Danvers, and of Rebecca.īut this morning I woke up and left the dead behind. Last night I dreamt I went to Manderley again.

rebecca du

And then she wakes up, and this is what we hear as her voiceover continues: “Last night I dreamt I went to Manderley again,” says Lily James in voiceover, as she plays our unnamed heroine frowning in her sleep. And I’m going to spoil for you exactly how Wheatley reprises that line, because the way you feel about this choice will determine whether or not this Rebecca is a waste of your time.

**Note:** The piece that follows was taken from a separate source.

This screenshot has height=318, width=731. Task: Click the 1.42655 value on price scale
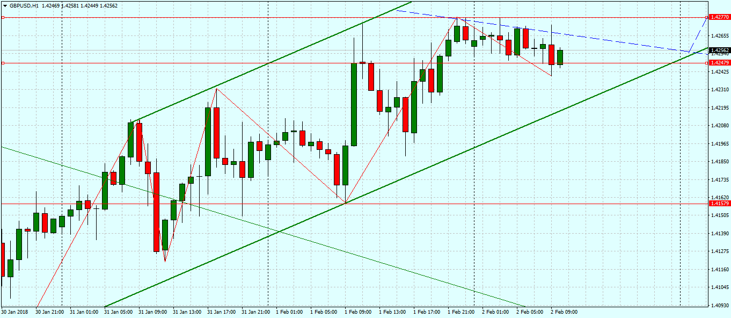tap(719, 35)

But unlike other versions of Rebecca, Wheatley’s comes back around to that opening line again at the very end of the film. Wheatley’s Rebecca begins with that perfect opening line, just as Hitchcock’s adaptation did before it. (Hitchcock’s 1940 Rebecca does it beautifully, outside of the Hayes Code-mandated hash it makes of the ending.) But Netflix’s messy and disappointing new film adaptation of Rebecca, directed by Ben Wheatley, doesn’t come anywhere close to pulling it off. That sense of corrosive nostalgia is where du Maurier’s Rebecca starts, and an ideal adaptation of the novel would find a way to recreate that mood on film. Manderley, the object of her fetishistic obsession, is gone now. This is a story told by a sad, dry woman living a sad, dry life. You read the rest of Rebecca to find out what happened to Manderley, and you know that anything encountered after Manderley can only be a disappointment. What’s left now is only a sense of lost luxury and decay and corruption, of a once-great house gone dark and moldering. Gothic horror lives and dies by its elisions, by what cannot be said, and there is so much unspoken here. Then she goes on to describe the small, sad life she lives now in exile, and you know something awful must have happened for her to end up here. Rebecca, the 1938 gothic novel by Daphne du Maurier, has one of those perfect opening lines: “Last night I dreamt I went to Manderley again.”Īs the first chapter continues, the narrator goes on to describe walking into the country house of Manderley: how it was once perfect and now is ruined, how it used to be hers to love and luxuriate in.